I think this is a decision that needs to be thought out and discussed well in advance, not left to the last minute, perhaps made under emotional duress and/or sprung on family and friends. I have already let my kids know that assisted suicide is definitely an option for me under some circumstances and at some point I plan on written directives to support them and myself as needed.
If one is suffering a terminal disease, it can be relatively straightforward to decide when to pull the plug. But dementia is much trickier, since quality of life is determined subjectively and for a time dementia allows some quality of life interspersed with nothingness. Does one decide that being aware and responsive 20% or 10% or 1% of the time is worth the time spent otherwise? If one ultimately decides to leave the decision in someone else's hands is that fair to them?
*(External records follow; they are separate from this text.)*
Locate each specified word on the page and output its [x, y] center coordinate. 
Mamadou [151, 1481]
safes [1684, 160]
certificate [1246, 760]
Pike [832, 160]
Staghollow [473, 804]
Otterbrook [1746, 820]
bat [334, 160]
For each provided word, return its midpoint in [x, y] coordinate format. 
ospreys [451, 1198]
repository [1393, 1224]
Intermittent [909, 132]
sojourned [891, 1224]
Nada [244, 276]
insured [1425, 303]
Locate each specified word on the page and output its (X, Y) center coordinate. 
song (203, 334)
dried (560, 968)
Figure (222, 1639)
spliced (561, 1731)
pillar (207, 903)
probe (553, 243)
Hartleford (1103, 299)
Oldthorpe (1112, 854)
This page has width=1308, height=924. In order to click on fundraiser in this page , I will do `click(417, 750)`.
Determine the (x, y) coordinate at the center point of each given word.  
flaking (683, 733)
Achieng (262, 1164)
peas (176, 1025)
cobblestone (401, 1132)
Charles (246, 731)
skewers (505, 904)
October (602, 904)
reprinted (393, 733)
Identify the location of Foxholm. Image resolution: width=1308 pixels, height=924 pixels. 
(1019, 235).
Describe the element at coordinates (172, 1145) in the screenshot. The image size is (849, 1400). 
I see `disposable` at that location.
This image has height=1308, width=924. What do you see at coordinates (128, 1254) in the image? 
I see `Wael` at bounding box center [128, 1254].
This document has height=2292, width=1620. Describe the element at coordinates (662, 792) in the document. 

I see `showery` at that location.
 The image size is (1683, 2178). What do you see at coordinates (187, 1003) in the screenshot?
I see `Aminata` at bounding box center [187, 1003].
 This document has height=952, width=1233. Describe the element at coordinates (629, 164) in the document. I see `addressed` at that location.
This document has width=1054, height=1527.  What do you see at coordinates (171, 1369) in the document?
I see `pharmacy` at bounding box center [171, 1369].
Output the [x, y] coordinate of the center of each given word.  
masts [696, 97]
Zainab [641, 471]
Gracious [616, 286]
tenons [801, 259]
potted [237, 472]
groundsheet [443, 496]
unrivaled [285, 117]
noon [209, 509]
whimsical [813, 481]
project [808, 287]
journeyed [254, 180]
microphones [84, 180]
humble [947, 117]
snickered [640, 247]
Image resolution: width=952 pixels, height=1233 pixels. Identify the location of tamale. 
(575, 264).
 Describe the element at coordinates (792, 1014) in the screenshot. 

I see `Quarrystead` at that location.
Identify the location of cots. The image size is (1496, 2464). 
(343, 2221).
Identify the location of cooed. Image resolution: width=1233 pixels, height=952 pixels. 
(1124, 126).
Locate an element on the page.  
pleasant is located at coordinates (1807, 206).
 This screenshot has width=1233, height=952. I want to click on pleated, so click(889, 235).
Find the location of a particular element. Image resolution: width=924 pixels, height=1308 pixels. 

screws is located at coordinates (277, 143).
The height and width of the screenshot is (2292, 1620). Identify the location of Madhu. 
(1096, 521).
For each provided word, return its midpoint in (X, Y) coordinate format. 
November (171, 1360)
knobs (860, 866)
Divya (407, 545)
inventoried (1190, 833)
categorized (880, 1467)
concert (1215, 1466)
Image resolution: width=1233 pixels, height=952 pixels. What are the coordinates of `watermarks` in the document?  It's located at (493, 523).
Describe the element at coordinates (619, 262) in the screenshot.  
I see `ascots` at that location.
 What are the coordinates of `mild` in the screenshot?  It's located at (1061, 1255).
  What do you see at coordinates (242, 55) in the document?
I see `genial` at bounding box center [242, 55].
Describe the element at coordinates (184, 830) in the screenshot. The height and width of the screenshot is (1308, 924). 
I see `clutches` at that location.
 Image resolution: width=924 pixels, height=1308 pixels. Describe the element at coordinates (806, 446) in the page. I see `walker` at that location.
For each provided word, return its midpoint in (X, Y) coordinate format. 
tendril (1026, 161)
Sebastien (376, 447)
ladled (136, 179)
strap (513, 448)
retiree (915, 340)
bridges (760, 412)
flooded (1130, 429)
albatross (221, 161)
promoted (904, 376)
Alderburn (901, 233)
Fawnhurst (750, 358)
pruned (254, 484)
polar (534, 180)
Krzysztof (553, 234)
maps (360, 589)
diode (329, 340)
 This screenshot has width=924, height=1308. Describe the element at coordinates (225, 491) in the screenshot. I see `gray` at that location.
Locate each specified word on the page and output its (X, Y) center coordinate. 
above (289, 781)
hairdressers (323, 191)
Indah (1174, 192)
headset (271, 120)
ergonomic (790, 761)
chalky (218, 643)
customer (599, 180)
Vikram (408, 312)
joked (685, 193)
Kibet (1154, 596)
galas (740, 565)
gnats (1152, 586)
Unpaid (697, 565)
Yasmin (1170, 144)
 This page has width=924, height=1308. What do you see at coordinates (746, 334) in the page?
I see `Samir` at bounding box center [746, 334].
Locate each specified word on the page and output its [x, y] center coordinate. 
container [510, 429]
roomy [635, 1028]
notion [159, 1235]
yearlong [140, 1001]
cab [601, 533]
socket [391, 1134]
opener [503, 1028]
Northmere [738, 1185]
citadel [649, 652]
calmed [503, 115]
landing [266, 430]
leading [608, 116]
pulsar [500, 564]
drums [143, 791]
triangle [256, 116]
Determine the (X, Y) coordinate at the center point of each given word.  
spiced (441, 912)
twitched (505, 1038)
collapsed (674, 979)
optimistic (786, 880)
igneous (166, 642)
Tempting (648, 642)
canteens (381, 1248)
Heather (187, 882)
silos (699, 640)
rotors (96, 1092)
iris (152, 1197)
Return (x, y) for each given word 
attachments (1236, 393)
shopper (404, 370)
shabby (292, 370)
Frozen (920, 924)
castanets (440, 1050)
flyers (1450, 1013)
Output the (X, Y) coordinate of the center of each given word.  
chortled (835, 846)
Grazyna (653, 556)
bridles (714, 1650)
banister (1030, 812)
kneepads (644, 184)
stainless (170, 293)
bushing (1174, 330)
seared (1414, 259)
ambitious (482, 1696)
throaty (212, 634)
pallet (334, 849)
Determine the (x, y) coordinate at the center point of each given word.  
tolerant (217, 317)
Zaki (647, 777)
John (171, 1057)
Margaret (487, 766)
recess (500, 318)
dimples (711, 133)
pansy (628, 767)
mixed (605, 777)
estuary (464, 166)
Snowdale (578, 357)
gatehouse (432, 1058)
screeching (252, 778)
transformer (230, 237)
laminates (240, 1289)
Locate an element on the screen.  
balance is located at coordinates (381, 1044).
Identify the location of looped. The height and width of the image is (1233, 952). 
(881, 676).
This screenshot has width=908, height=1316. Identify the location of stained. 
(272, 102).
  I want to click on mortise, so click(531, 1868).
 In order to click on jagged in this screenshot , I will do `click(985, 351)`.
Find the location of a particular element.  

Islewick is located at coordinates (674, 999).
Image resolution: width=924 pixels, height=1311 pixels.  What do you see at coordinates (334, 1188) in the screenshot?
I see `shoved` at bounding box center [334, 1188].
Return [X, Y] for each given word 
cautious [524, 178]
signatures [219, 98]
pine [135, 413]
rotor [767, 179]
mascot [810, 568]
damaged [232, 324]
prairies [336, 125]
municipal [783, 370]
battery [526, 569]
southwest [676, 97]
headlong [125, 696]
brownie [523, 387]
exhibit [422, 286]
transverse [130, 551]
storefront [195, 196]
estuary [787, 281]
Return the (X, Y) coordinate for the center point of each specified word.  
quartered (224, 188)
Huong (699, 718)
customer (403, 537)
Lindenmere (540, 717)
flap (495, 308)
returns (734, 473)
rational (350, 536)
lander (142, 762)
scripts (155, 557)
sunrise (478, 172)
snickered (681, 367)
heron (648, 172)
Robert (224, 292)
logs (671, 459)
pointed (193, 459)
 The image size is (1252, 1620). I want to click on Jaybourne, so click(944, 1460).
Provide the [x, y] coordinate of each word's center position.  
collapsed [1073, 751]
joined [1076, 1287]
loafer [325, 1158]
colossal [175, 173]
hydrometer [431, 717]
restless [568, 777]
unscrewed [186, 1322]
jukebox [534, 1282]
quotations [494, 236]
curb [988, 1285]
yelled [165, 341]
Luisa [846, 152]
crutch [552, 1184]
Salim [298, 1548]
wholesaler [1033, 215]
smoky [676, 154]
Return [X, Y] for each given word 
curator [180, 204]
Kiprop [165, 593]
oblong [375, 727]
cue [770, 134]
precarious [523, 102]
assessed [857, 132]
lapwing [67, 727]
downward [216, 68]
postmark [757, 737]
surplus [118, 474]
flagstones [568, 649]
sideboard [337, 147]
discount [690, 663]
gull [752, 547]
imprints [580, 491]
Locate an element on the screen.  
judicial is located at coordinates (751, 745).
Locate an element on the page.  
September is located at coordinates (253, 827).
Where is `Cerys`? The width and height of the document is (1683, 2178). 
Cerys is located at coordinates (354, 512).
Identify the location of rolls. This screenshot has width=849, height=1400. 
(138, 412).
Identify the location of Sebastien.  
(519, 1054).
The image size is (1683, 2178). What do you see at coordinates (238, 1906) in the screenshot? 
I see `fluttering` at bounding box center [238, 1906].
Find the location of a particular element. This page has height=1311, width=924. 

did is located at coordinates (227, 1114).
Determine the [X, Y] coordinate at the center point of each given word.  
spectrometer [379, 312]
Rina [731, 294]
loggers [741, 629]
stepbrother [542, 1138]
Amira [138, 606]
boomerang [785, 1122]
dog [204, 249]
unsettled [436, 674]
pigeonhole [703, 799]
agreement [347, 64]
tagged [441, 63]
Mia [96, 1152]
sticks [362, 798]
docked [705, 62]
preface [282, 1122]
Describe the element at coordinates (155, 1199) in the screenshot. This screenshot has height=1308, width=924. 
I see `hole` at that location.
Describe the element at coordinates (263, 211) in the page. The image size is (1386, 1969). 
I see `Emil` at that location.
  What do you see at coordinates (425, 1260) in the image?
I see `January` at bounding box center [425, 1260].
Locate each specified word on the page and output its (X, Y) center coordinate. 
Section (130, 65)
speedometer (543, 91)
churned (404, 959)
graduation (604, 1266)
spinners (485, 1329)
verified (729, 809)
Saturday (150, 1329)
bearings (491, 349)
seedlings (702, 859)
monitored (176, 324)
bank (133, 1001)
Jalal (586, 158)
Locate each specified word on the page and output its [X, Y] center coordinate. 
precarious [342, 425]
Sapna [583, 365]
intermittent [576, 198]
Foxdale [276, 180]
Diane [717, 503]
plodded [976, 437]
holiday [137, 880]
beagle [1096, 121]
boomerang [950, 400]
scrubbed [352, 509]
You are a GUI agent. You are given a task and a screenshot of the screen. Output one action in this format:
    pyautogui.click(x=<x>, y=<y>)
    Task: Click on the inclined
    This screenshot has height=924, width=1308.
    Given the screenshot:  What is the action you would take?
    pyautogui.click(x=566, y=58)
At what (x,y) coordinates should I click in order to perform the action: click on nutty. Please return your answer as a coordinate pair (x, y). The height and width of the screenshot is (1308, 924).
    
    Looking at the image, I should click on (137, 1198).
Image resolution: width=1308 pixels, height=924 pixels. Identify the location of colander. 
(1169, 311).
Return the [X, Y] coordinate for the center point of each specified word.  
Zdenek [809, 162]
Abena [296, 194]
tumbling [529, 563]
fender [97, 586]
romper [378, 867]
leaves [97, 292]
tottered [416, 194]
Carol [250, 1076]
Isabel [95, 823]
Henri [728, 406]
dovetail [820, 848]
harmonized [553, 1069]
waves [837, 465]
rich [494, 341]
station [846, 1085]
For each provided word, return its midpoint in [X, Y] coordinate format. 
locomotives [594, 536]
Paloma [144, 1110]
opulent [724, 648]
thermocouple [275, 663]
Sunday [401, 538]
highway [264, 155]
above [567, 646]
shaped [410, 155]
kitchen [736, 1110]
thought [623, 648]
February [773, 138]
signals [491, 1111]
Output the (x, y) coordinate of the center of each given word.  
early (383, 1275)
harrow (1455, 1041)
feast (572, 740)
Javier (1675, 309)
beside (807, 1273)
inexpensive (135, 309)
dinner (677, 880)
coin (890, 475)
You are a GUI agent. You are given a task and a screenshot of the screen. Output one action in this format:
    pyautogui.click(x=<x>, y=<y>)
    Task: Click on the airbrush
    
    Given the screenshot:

So much of this is based on one's personal beliefs and their relationships that making a law that will effectively address all scenarios seems very difficult. I think the widest latitude combined with the best safeguards is needed. One safeguard could be that the individual has to choose, well ahead of time, who should make the decision, that it should be a minimum of three people and that at least one should have nothing to gain through the death of the individual. Another could be a significant waiting period for a person that is not suffering from dementia, so that a temporary sense of hopelessness does not lead to a hasty and permanent decision.
I don't think addictions or depression should be included under the "assisted suicide" banner. I spent much of my adult life wishing for a way to end the pain I felt, but now I am glad my attempts failed. I also know of people who spent decades addicted and/or in jail but are now functioning, productive and happy members of our society. In my opinion, assisted suicide should only be for physical ailments that are terminal according to our best medical knowledge today.